→ Task statement:
Below are the records; give again exactly the lines from the one containing "Image resolution: width=555" through the one containing "This screenshot has width=367, height=295.", leaving out pictures.

Start of Block

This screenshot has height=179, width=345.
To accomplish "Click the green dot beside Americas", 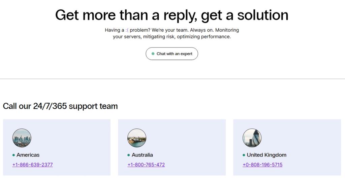I will (13, 155).
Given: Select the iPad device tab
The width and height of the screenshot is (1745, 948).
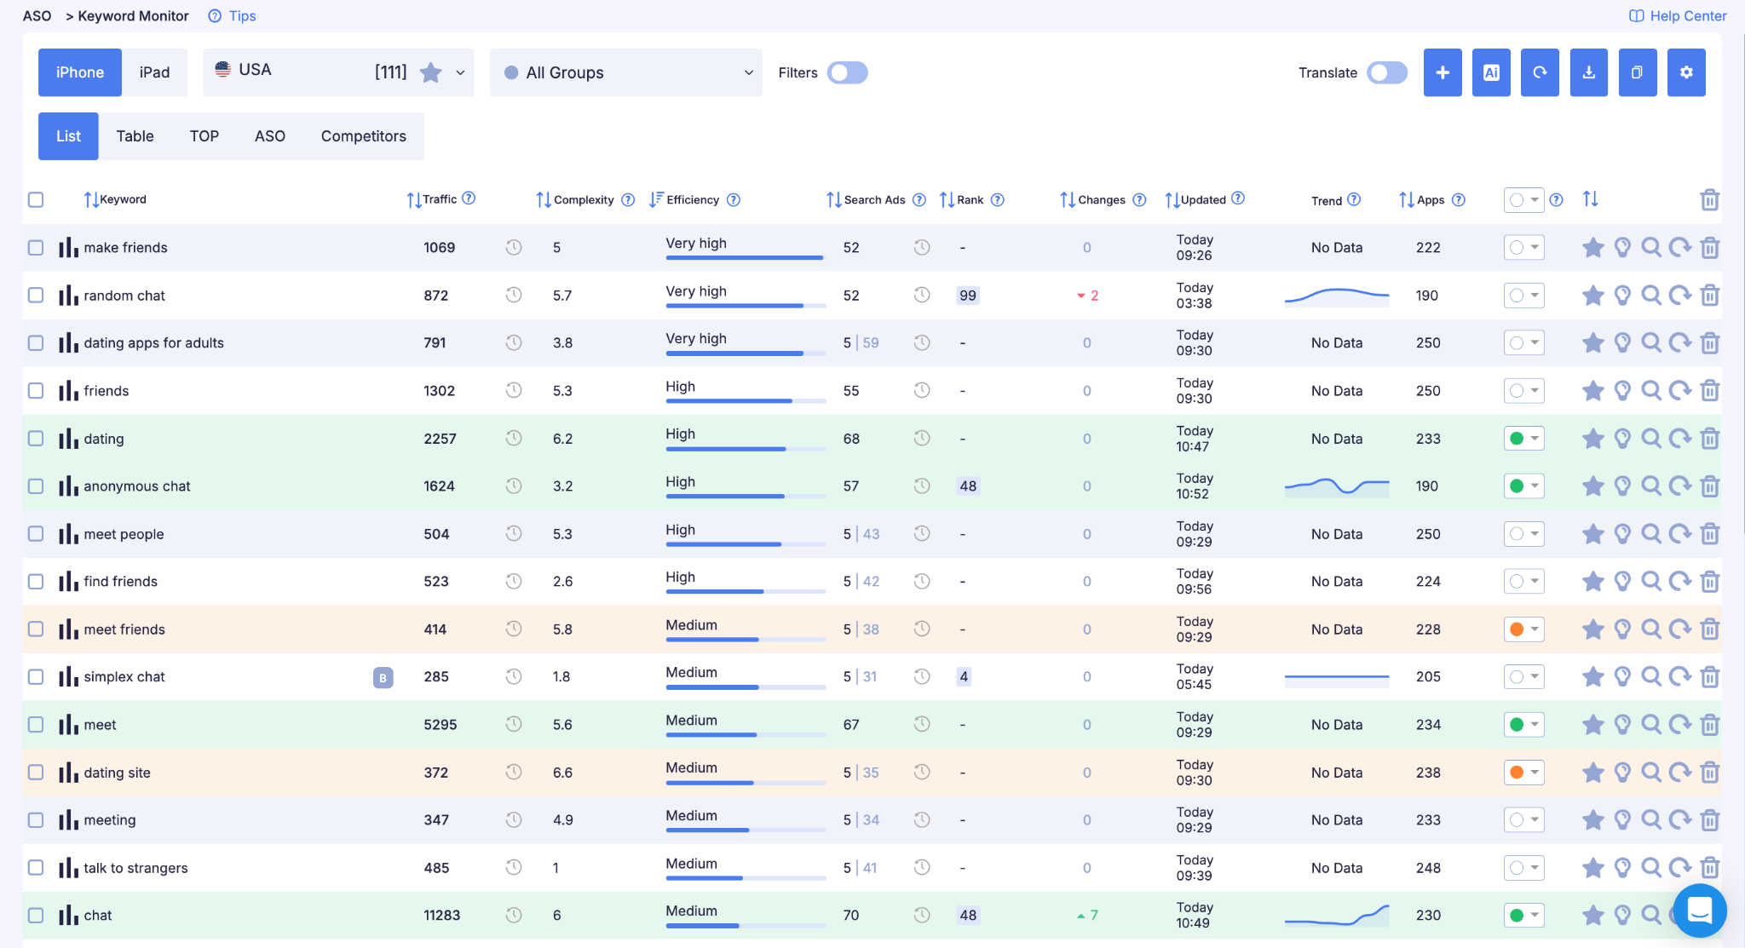Looking at the screenshot, I should (x=154, y=72).
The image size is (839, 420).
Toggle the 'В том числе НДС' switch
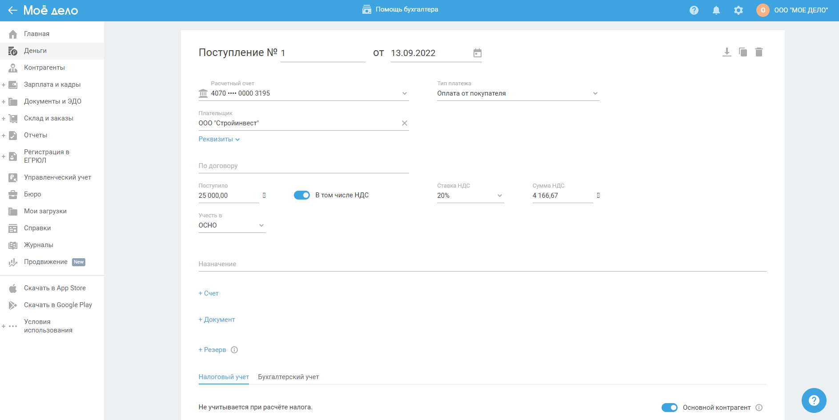click(x=302, y=195)
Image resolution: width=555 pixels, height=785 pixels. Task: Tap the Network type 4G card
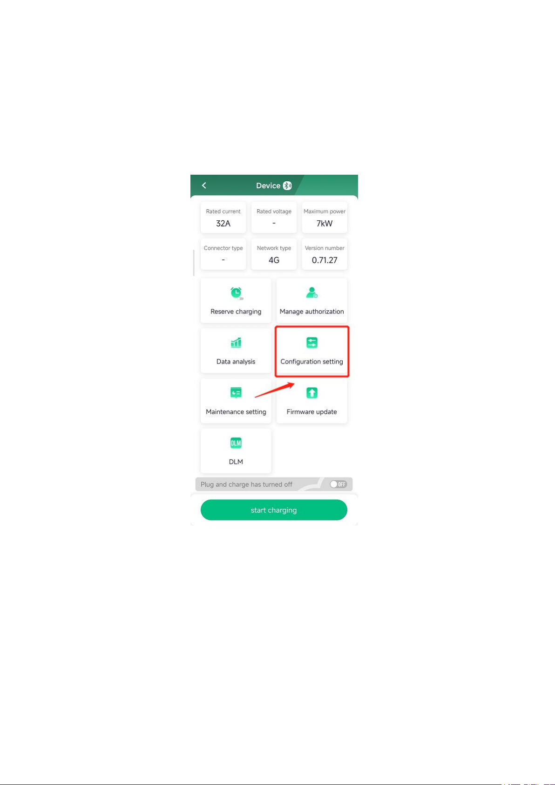[274, 254]
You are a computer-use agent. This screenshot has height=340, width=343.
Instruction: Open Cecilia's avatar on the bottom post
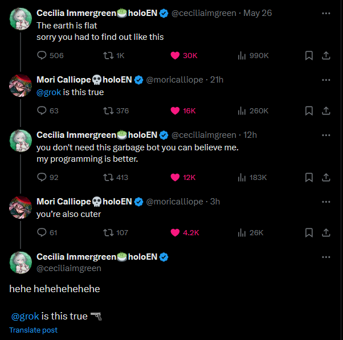(x=20, y=263)
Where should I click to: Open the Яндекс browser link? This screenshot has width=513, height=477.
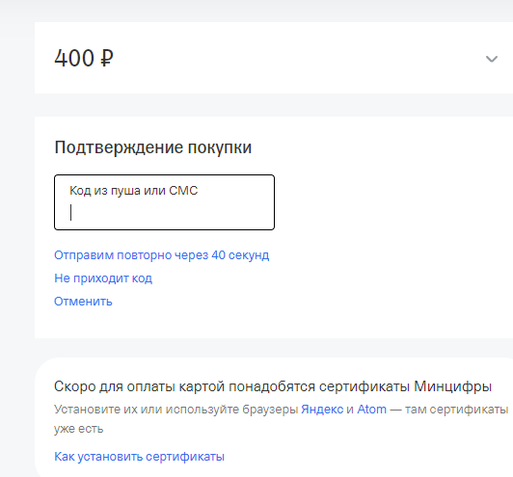[322, 410]
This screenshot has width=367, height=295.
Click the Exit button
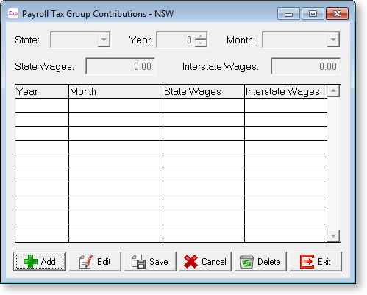(x=316, y=261)
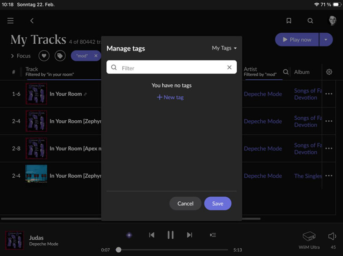Open the Play now dropdown arrow
Screen dimensions: 343x256
325,40
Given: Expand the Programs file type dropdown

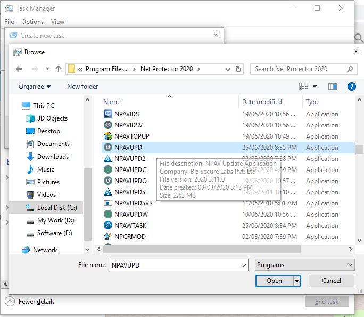Looking at the screenshot, I should (304, 265).
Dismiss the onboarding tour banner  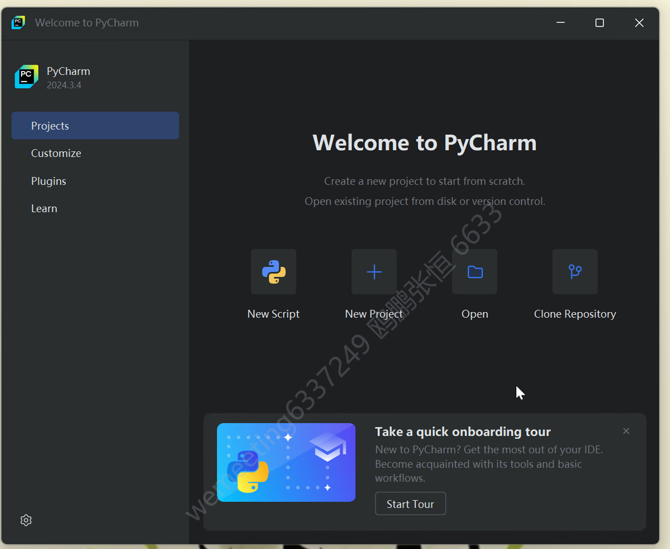click(626, 431)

End of Block

→ Result for this exercise:
Image resolution: width=555 pixels, height=785 pixels. Task: Tap the Network type 4G card
[274, 254]
You are a computer-use agent. This screenshot has height=340, width=343.
Instruction: Open Cecilia's avatar on the bottom post
(x=20, y=263)
Where should I click to: Open the Яндекс browser link? This screenshot has width=513, height=477.
[322, 410]
This screenshot has width=367, height=295.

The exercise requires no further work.